[TASK BRIEF] For each line below that contains the string "will", copy that line.

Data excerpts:
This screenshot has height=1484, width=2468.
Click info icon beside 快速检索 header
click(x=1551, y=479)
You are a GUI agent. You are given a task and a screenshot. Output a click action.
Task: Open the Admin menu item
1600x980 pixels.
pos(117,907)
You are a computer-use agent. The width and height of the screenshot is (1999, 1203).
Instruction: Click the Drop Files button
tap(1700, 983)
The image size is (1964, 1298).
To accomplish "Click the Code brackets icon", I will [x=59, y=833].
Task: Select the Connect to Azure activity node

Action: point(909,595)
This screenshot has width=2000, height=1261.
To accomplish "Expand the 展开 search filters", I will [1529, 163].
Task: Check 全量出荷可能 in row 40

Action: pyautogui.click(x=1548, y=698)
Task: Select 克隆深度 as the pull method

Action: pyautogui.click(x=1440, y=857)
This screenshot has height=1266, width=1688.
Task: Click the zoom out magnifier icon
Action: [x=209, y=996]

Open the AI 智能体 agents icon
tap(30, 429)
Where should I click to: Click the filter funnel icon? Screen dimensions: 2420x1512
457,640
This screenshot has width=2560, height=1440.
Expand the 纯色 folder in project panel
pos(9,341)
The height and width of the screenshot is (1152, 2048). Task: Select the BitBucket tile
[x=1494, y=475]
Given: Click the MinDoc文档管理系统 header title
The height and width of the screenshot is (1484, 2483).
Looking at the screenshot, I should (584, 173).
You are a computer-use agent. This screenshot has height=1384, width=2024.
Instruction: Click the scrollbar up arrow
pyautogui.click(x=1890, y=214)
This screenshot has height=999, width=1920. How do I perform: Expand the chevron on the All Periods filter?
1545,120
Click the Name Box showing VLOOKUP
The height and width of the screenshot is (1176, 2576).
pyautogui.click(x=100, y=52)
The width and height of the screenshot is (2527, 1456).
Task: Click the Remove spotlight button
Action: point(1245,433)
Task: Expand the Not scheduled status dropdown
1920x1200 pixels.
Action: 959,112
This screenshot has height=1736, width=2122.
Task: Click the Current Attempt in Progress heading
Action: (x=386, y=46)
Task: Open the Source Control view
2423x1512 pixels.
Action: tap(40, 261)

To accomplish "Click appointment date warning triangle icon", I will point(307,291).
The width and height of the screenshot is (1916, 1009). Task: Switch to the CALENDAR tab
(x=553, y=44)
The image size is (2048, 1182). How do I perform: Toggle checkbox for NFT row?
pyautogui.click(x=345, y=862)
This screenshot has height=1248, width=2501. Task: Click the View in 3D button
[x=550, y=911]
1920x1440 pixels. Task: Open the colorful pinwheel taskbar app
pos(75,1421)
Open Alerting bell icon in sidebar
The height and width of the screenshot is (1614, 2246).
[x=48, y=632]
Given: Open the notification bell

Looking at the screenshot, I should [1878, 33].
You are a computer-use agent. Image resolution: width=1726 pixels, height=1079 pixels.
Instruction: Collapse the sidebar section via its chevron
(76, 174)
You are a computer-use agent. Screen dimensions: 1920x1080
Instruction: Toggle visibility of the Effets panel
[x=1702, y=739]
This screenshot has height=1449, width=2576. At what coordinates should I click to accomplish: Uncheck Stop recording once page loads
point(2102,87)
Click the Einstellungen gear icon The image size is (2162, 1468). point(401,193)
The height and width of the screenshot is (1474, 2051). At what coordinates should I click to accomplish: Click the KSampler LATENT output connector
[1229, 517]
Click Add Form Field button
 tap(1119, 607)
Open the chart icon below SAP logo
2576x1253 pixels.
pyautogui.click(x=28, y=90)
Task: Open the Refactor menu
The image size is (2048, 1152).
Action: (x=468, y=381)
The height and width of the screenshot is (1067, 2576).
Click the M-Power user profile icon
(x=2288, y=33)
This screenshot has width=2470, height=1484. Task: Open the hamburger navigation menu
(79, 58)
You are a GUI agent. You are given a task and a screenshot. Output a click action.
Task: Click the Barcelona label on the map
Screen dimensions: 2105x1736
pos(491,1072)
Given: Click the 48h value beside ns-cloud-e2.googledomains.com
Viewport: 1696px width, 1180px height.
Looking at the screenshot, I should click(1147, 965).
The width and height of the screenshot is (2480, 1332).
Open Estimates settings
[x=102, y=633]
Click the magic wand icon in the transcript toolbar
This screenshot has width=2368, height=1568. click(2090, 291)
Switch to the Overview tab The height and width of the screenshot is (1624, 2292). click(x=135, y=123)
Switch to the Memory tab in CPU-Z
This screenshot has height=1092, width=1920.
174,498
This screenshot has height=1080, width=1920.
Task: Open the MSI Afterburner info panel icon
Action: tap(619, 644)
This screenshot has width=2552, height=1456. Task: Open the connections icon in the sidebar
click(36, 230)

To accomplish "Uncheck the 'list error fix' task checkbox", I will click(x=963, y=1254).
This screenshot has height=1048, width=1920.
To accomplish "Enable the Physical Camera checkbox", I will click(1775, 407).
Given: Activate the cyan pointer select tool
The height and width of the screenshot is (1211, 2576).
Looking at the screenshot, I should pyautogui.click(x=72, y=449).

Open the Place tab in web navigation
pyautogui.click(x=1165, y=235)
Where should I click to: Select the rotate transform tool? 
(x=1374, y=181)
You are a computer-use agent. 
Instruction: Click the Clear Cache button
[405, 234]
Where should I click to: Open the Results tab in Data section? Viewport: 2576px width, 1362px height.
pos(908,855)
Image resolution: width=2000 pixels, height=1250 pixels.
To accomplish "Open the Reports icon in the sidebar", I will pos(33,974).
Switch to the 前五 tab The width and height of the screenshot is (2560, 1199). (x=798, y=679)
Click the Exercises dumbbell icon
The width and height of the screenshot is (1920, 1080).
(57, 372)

[EXERCISE ANSWER]
To accomplish "Click the Code brackets icon", I will [x=59, y=833].
To accomplish "Expand the 展开 search filters", I will [1529, 163].
To accomplish "Click appointment date warning triangle icon", I will point(307,291).
To accomplish "Uncheck the 'list error fix' task checkbox", I will click(x=963, y=1254).
To accomplish "Enable the Physical Camera checkbox", I will click(1775, 407).
To accomplish "Open the Reports icon in the sidebar", I will pos(33,974).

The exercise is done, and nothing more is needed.